I know I've fired docs before, simply for not being able to get convenient and reasonable office appointments. If a doc is so busy he can't see you for 6 months and your case requires more frequent visits then what's the use of you being his patient?

I demand time from my medical professionals, but I make sure I know what I am asking and am prepared for every visit I attend. I expect the same from my physician. So far that has worked VERY well for me and I have a wonderful team of skilled practitioners behind me.

Mutual Respect is a wonderful thing and a two way street ! ! !

Slackwater
08-05-2008, 04:21 PM
Originally posted by Dave C:
I found this article in the NY Times. Interesting in regards how the drug and Insurance industries are dictating patient care.


Some Doctors concur that insurance companies dictate patient care. I went to the 2008 UCSF Spine Conference, Emerging Technologies in Spinal Treatment (Link (https://www.cme.ucsf.edu/cme/CourseDetail.aspx?coursenumber=MMC08013)) and one prominent surgeon spoke to ADR treatment being "approved" on coverage positions, but only granted if the patient got tremendously involved.

Slackwater

LBP
08-05-2008, 04:33 PM
I'm not sure it matters how involved you are as a patient. Ins will do what it wants period. I fought like crazy with PacifiCare and UHC even the CA Dept of Ins. It made no difference. Once I got Aetna, I didn't even have to appeal. It was approved without any battle.

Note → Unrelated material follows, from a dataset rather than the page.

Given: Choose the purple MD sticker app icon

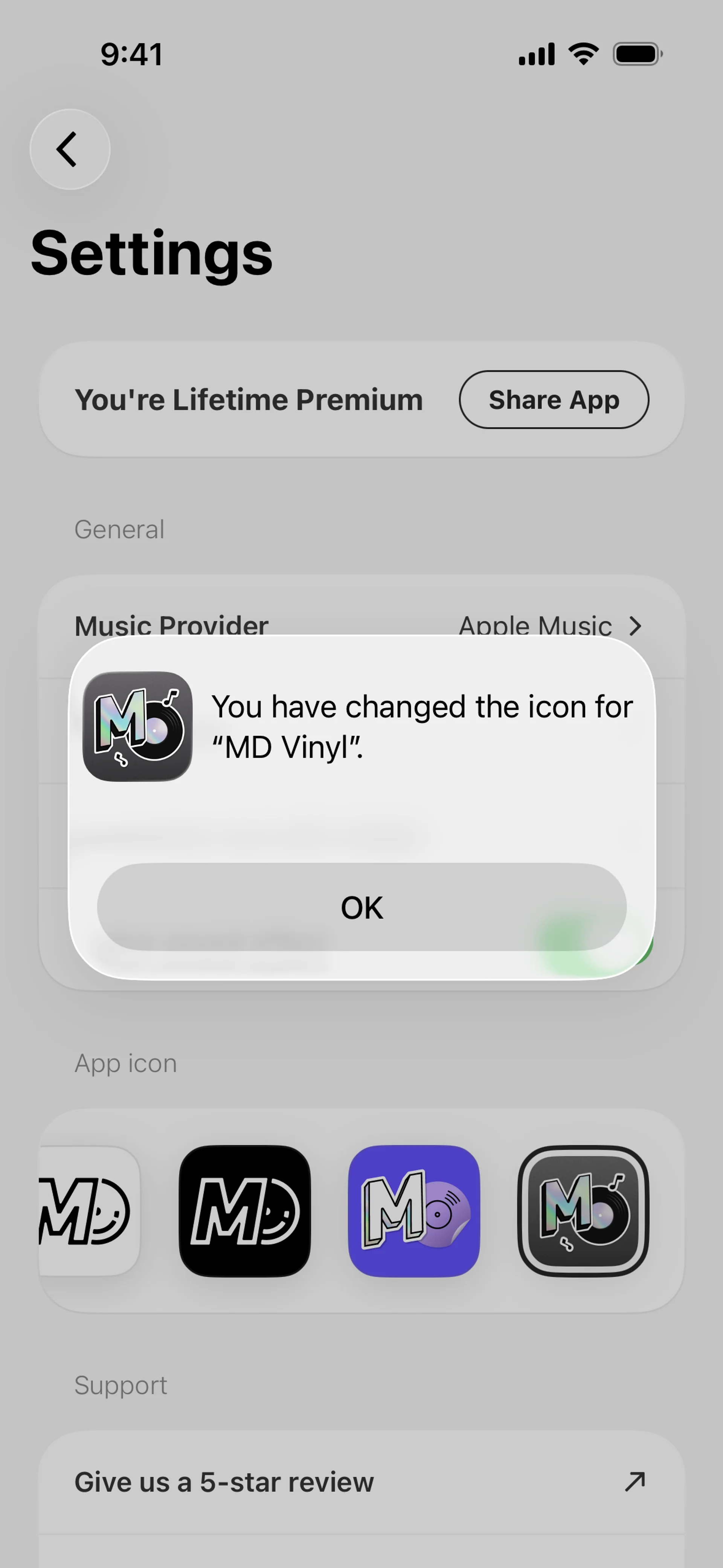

Insurance companies are to blame for everything from lack of coverage to quality of care with your drs.

Lawyers are a check and balance to the medical system. Congress need to let lawyers be a check and balance to the insurance industry! stop blaming lawyers. Without lawsuits, companies/drs would have a hell of lot less incentive to do things in the interest of consumers/patients.

Plus there is a high threshold to sue a dr in a medical malpractice case. Too high in my opinion because I was injured by a dr during surgery that required me to have ADR surgery! But I couldn't prove what went wrong in the first surgery because I was under general anesthia when it happened. Since the medical records fail to admit wrongdoing, I can't prove anything....I wonder why...I'm an attorney, and they are not going to admit in writing what went wrong. In a medical malpractice case you have to have another doctor willing to testify that the alleged wrongdoing dr fell below the relevant standard of care. Plus juries are sympathetic to drs. So gimme a break. Lawyers are not responsible for the lack of care by drs. When things go wrong, you should have a right to seek reddress.

Re Ins companies,there are zero checks and balances with insurance decisions because you can't sue them for their coverage denials even when the procedure is FDA approved. The lack of checks and balances on the insurance indus is why hardly anyone is getting coverage! Ins companies don't want to pay for a bunch more back surgeries. Until gov't changes how health insurance works and makes them more accountable to you as an insured, you are at their mercy.

Harrison
08-05-2008, 05:15 PM
Excellent points all around, thx to all to contributing. I think this is an excellent synposis of the problem facing spine patients.

Potentially, there are many ways to "change the system." In actuality, there are few that can be executed that favor both payers and patients. Out of the few solutions, we patients can have a voice in how decisions are made. It's about getting organized and getting our act together to contribute to a patient device registry. What's in the registry? I'll tell you when it is launched -- but most of the work is complete (phew).

I've been talking about this for years. Finally, things are falling into place to make this happen! More in the coming months on another channel.

In the meantime, what prescriptive advice can we offer patients on an individual basis? Sometimes, that may be easier to offer than changing the entrenched, profit-seeking interests.

PS: LBP, hope you are doing better these days. I'll visit your post-op topic.